───── 提示文

Welcome to Mindful Planet

2009年8月23日日曜日

パトカーに乗って、学んだ2、3のこと。


 取材でカリフォルニア州フレスノに来ている。昨日は警察官のブリーフィングを見学、パトカーに同乗して市内の荒れた地域を見て回った。
ブリーフィングでは、カーチェイスについて、新たな指示が出されていた。容疑者が猛スピードで逃げたら、追うのはやめ、ヘリコプターに追跡は受け継ぐようにとのお達した。そして、できるかぎり、ピットするようにと。ピットとは、追跡する車と横並びになって、前輪のあたりにわざと車の角をぶつけるテクニック。ぶつけられた車は横すべりしてストップしてしまうのだそうだ。だが、走行速度が45マイル以上だと、車は横すべりせず横転、回転を繰り返し大事故になるので、容疑者の車がスピードをあげて逃げ出す前にピットしなければならない。
 でも、ピットの訓練を受けた人は?という指揮官に問いに手を挙げたのは、30人くらいいた警察官中、数人程度だった。。。
 フレズノ警察はつい2日ほど前に、一斉検挙でギャングを200人くらい捕まえたという。ヒスパニック、ブラック、アジア系、白人と人種混合地域で、人種ごとにギャングが結成されているそうだ。しかし応する警察官はほぼ全員が白人だった。

──────────
───── 行一覧

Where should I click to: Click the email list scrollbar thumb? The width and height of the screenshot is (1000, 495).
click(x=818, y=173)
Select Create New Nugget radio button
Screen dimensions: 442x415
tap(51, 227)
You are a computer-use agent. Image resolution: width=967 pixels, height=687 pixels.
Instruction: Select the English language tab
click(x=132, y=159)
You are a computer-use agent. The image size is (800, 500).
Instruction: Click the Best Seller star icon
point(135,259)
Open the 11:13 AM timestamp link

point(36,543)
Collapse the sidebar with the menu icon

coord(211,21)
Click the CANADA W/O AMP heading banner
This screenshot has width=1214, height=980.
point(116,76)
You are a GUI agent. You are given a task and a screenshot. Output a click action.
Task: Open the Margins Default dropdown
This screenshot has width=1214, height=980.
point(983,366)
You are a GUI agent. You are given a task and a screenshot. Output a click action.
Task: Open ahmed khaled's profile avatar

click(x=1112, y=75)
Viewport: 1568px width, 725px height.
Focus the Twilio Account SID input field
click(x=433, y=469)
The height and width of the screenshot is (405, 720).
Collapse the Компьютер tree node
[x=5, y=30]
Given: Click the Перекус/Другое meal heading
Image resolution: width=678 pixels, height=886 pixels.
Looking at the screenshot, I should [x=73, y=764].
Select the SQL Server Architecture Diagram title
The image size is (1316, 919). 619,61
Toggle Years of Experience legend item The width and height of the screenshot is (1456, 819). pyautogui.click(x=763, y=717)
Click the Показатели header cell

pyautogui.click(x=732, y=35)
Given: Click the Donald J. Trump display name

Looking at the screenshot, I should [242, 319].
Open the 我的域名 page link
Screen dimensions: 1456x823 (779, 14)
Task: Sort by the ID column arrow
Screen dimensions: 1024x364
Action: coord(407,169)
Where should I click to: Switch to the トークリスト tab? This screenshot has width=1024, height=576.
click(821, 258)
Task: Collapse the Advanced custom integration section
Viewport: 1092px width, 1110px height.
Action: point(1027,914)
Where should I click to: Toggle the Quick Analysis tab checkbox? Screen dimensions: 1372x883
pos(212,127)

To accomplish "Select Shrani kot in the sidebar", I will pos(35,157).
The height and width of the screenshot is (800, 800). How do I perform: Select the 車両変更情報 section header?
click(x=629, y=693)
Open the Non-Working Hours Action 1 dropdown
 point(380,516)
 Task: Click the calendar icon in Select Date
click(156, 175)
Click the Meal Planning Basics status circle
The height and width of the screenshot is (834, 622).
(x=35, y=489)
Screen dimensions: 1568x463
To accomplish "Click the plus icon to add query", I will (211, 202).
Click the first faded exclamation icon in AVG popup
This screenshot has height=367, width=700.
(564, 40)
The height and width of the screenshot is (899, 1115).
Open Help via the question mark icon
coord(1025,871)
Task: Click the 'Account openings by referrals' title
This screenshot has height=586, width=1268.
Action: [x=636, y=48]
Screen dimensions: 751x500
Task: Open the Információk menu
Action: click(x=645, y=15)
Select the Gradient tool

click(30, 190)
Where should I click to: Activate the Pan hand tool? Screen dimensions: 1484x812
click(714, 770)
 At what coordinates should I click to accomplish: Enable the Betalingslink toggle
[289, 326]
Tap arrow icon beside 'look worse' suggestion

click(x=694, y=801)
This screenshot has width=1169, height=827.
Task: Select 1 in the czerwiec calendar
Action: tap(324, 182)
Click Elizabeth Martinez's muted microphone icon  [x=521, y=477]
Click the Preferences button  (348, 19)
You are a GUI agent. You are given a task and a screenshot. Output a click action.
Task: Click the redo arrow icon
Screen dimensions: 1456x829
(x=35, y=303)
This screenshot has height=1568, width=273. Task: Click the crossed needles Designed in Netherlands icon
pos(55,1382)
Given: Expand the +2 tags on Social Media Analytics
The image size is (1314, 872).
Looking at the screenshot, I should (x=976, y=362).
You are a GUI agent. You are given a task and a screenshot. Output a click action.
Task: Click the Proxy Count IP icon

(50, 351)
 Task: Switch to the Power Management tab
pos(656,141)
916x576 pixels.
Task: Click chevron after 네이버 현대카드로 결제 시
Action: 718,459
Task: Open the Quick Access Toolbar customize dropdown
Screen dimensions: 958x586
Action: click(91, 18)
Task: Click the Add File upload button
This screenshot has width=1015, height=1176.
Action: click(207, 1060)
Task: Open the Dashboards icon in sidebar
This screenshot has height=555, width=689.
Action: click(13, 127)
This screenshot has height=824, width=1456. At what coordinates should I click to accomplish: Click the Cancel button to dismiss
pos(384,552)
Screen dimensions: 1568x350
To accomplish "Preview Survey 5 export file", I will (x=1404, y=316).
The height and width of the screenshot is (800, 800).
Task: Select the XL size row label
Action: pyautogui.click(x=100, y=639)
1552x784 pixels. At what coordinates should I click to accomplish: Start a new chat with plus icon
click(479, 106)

──────────

# 問題文
上にある提示文の全文を、一字も変えずにそのまま出力してください。

# 解答
Welcome to Mindful Planet

2009年8月23日日曜日

パトカーに乗って、学んだ2、3のこと。


 取材でカリフォルニア州フレスノに来ている。昨日は警察官のブリーフィングを見学、パトカーに同乗して市内の荒れた地域を見て回った。
ブリーフィングでは、カーチェイスについて、新たな指示が出されていた。容疑者が猛スピードで逃げたら、追うのはやめ、ヘリコプターに追跡は受け継ぐようにとのお達した。そして、できるかぎり、ピットするようにと。ピットとは、追跡する車と横並びになって、前輪のあたりにわざと車の角をぶつけるテクニック。ぶつけられた車は横すべりしてストップしてしまうのだそうだ。だが、走行速度が45マイル以上だと、車は横すべりせず横転、回転を繰り返し大事故になるので、容疑者の車がスピードをあげて逃げ出す前にピットしなければならない。
 でも、ピットの訓練を受けた人は?という指揮官に問いに手を挙げたのは、30人くらいいた警察官中、数人程度だった。。。
 フレズノ警察はつい2日ほど前に、一斉検挙でギャングを200人くらい捕まえたという。ヒスパニック、ブラック、アジア系、白人と人種混合地域で、人種ごとにギャングが結成されているそうだ。しかし応する警察官はほぼ全員が白人だった。